#### [Try it]
What do the lines say from the start of the entries through the one containing "Task: Open the Brand Kit briefcase icon"? Repeat them exactly.

#### [Dataset records]
-=-=-
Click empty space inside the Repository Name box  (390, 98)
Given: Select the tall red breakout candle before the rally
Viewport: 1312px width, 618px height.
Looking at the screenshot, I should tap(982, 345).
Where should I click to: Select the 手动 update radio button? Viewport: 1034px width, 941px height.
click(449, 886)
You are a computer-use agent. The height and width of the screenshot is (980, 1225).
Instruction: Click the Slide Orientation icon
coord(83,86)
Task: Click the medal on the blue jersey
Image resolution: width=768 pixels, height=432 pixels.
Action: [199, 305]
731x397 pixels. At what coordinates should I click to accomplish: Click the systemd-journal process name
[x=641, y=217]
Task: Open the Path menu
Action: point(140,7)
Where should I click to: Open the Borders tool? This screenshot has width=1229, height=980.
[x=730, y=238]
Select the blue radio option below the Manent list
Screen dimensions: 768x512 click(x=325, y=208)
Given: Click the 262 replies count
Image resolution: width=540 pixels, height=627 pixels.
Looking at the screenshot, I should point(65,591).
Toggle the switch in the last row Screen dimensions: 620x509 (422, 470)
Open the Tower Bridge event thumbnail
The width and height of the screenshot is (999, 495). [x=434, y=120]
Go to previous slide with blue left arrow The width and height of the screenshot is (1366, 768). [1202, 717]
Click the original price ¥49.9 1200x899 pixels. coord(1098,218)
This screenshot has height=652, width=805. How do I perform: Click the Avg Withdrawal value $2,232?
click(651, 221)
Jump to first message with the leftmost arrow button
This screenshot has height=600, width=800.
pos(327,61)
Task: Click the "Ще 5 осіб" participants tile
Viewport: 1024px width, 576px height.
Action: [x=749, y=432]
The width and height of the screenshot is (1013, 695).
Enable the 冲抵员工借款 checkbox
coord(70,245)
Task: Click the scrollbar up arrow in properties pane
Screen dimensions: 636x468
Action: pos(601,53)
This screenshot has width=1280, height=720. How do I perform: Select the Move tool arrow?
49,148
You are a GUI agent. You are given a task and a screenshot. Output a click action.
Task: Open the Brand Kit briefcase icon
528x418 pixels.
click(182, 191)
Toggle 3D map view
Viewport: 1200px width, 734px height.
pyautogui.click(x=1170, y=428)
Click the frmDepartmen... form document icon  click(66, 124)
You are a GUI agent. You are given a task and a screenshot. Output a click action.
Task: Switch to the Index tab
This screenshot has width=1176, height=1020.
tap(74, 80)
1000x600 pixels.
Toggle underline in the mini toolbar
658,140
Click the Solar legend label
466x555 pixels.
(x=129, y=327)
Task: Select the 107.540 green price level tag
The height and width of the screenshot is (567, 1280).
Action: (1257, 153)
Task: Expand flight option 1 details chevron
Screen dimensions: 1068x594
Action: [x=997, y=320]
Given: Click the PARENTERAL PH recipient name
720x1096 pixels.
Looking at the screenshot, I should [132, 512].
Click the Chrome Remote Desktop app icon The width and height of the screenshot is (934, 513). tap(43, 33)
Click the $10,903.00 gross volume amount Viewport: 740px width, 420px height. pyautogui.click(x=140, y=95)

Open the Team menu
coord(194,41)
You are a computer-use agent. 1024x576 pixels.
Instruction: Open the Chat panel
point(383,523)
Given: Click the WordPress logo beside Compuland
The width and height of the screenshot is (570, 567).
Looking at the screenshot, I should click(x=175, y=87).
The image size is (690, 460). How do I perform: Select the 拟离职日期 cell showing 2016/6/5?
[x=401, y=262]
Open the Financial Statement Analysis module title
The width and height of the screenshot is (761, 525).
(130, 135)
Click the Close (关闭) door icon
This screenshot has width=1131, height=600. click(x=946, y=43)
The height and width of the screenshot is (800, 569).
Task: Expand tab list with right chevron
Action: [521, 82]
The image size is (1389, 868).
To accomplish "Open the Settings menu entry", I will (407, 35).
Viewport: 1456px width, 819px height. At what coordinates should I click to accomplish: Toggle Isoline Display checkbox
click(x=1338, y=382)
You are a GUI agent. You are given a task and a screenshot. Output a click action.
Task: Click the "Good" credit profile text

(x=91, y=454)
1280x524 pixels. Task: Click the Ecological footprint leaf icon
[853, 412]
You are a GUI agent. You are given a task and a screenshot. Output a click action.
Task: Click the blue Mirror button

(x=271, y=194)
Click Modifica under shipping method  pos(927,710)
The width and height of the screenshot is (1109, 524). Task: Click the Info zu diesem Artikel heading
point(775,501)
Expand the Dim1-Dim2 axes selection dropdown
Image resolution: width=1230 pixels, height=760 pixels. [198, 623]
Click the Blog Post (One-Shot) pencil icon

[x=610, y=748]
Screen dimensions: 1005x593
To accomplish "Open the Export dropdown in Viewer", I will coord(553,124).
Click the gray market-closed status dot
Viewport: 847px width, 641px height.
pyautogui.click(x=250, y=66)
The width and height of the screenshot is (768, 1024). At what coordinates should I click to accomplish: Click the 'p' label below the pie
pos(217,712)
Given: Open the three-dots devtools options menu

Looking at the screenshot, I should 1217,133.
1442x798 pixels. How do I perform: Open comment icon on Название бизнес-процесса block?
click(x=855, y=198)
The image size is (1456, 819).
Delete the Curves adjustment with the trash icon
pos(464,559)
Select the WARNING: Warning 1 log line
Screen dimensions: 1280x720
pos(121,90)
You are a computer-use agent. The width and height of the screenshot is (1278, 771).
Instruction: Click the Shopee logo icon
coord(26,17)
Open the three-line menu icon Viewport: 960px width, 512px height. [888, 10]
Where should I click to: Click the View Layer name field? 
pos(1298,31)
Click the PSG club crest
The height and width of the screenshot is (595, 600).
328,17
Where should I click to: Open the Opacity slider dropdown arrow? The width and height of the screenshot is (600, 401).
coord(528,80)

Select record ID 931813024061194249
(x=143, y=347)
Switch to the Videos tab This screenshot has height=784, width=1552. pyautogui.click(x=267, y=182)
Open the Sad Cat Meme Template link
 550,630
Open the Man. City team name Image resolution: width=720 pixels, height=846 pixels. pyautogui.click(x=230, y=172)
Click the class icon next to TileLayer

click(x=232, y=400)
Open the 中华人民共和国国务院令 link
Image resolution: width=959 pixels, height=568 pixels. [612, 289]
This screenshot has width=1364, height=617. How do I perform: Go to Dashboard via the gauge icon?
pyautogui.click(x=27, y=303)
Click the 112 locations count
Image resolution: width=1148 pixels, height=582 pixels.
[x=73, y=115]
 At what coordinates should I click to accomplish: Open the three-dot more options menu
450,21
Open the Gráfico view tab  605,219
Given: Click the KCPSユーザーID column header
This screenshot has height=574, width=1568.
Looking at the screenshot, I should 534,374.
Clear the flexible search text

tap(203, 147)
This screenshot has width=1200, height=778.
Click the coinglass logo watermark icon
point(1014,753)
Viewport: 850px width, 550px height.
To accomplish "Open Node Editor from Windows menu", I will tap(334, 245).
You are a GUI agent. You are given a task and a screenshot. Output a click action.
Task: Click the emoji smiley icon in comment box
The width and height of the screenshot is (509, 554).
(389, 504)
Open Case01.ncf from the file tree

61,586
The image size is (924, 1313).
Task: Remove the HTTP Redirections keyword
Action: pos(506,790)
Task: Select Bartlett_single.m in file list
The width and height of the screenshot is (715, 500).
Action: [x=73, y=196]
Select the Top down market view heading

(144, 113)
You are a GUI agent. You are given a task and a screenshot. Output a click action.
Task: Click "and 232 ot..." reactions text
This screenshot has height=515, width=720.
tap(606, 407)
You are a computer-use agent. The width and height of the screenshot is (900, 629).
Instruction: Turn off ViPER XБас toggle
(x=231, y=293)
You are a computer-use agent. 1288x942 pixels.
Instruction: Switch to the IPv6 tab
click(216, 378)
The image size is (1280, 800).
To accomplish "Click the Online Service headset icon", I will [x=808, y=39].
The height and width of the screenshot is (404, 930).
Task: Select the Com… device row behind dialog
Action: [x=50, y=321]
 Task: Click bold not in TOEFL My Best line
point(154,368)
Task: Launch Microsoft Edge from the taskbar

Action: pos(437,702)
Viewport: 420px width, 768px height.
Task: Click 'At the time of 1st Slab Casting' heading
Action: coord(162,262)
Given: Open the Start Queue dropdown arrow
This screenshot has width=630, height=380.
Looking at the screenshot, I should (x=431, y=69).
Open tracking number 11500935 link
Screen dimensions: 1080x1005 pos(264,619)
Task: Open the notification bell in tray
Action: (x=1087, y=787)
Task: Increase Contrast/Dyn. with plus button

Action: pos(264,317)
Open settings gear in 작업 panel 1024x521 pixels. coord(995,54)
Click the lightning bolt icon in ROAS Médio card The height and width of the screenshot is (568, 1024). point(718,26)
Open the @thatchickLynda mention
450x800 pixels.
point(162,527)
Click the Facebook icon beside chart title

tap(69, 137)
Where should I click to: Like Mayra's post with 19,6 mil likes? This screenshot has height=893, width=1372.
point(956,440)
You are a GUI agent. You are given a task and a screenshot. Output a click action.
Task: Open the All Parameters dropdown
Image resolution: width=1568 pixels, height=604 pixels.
-=-=-
#### [Reply]
Click empty space inside the Repository Name box  (390, 98)
Given: Select the tall red breakout candle before the rally
Viewport: 1312px width, 618px height.
Looking at the screenshot, I should tap(982, 345).
Where should I click to: Select the 手动 update radio button? Viewport: 1034px width, 941px height.
click(449, 886)
You are a computer-use agent. The height and width of the screenshot is (980, 1225).
Instruction: Click the Slide Orientation icon
coord(83,86)
Task: Click the medal on the blue jersey
Image resolution: width=768 pixels, height=432 pixels.
Action: [199, 305]
731x397 pixels. At what coordinates should I click to accomplish: Click the systemd-journal process name
[x=641, y=217]
Task: Open the Path menu
Action: point(140,7)
Where should I click to: Open the Borders tool? This screenshot has width=1229, height=980.
[x=730, y=238]
Select the blue radio option below the Manent list
Screen dimensions: 768x512 click(x=325, y=208)
Given: Click the 262 replies count
Image resolution: width=540 pixels, height=627 pixels.
Looking at the screenshot, I should point(65,591).
Toggle the switch in the last row Screen dimensions: 620x509 (422, 470)
Open the Tower Bridge event thumbnail
The width and height of the screenshot is (999, 495). [x=434, y=120]
Go to previous slide with blue left arrow The width and height of the screenshot is (1366, 768). [1202, 717]
Click the original price ¥49.9 1200x899 pixels. coord(1098,218)
This screenshot has height=652, width=805. How do I perform: Click the Avg Withdrawal value $2,232?
click(651, 221)
Jump to first message with the leftmost arrow button
This screenshot has height=600, width=800.
pos(327,61)
Task: Click the "Ще 5 осіб" participants tile
Viewport: 1024px width, 576px height.
Action: [x=749, y=432]
The width and height of the screenshot is (1013, 695).
Enable the 冲抵员工借款 checkbox
coord(70,245)
Task: Click the scrollbar up arrow in properties pane
Screen dimensions: 636x468
Action: pos(601,53)
This screenshot has width=1280, height=720. How do I perform: Select the Move tool arrow?
49,148
You are a GUI agent. You are given a task and a screenshot. Output a click action.
Task: Open the Brand Kit briefcase icon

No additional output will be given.